[Stored items]
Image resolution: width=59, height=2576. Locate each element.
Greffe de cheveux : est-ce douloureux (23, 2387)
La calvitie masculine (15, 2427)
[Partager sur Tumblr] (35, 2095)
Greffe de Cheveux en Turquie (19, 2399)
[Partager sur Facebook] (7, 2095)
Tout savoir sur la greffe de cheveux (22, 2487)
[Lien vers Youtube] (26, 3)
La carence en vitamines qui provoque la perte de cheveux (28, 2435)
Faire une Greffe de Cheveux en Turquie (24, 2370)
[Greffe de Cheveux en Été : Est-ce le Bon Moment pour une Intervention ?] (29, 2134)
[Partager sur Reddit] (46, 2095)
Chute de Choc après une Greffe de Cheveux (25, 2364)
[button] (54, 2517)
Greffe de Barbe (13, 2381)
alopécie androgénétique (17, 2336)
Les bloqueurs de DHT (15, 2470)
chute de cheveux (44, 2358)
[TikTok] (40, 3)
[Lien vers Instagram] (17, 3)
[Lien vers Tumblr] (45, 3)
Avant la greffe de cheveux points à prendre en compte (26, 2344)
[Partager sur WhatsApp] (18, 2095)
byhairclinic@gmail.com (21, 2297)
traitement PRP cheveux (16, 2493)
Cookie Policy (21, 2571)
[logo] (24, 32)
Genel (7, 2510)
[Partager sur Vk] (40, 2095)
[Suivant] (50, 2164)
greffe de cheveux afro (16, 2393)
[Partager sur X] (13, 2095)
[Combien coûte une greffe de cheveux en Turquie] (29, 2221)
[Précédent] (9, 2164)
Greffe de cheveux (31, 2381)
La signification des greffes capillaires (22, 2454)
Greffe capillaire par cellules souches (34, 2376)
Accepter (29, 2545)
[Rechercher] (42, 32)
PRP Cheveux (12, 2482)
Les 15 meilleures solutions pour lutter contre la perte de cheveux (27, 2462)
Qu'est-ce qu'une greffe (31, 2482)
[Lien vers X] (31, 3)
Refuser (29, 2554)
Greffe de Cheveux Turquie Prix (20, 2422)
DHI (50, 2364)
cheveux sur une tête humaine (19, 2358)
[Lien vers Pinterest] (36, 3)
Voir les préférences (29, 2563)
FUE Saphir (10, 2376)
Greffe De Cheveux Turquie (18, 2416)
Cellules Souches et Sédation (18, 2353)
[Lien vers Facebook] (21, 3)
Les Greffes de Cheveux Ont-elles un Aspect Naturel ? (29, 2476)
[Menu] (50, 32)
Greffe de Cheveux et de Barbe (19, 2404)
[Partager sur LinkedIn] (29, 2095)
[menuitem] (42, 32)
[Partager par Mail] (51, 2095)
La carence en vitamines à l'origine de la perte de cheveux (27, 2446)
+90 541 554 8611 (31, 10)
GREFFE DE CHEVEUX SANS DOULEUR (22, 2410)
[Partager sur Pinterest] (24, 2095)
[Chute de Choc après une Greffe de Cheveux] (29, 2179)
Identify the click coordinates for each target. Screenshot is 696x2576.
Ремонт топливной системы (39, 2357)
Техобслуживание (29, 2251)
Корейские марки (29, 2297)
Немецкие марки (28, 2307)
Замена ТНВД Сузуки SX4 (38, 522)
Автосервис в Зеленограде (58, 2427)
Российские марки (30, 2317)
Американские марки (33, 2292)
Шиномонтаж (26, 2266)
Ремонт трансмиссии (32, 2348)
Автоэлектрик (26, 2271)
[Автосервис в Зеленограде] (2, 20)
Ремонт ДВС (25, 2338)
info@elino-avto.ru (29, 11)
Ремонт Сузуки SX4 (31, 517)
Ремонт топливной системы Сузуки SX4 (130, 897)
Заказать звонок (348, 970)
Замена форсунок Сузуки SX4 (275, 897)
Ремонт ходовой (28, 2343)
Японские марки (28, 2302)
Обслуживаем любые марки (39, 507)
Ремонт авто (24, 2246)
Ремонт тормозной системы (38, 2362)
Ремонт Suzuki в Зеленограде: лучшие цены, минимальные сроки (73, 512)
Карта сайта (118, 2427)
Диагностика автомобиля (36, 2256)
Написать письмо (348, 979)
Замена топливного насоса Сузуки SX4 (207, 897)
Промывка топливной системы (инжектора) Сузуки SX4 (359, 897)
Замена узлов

- What is required: Using the entries above, give again exactly the lines from the line holding "[Lien vers Instagram] (17, 3)" through the line holding "8611 (31, 10)". Include both end lines and nothing else.

- Exercise output:
[Lien vers Instagram] (17, 3)
[Lien vers Tumblr] (45, 3)
Avant la greffe de cheveux points à prendre en compte (26, 2344)
[Partager sur WhatsApp] (18, 2095)
byhairclinic@gmail.com (21, 2297)
traitement PRP cheveux (16, 2493)
Cookie Policy (21, 2571)
[logo] (24, 32)
Genel (7, 2510)
[Partager sur Vk] (40, 2095)
[Suivant] (50, 2164)
greffe de cheveux afro (16, 2393)
[Partager sur X] (13, 2095)
[Combien coûte une greffe de cheveux en Turquie] (29, 2221)
[Précédent] (9, 2164)
Greffe de cheveux (31, 2381)
La signification des greffes capillaires (22, 2454)
Greffe capillaire par cellules souches (34, 2376)
Accepter (29, 2545)
[Rechercher] (42, 32)
PRP Cheveux (12, 2482)
Les 15 meilleures solutions pour lutter contre la perte de cheveux (27, 2462)
Qu'est-ce qu'une greffe (31, 2482)
[Lien vers X] (31, 3)
Refuser (29, 2554)
Greffe de Cheveux Turquie Prix (20, 2422)
DHI (50, 2364)
cheveux sur une tête humaine (19, 2358)
[Lien vers Pinterest] (36, 3)
Voir les préférences (29, 2563)
FUE Saphir (10, 2376)
Greffe De Cheveux Turquie (18, 2416)
Cellules Souches et Sédation (18, 2353)
[Lien vers Facebook] (21, 3)
Les Greffes de Cheveux Ont-elles un Aspect Naturel ? (29, 2476)
[Menu] (50, 32)
Greffe de Cheveux et de Barbe (19, 2404)
[Partager sur LinkedIn] (29, 2095)
[menuitem] (42, 32)
[Partager par Mail] (51, 2095)
La carence en vitamines à l'origine de la perte de cheveux (27, 2446)
+90 541 554 8611 (31, 10)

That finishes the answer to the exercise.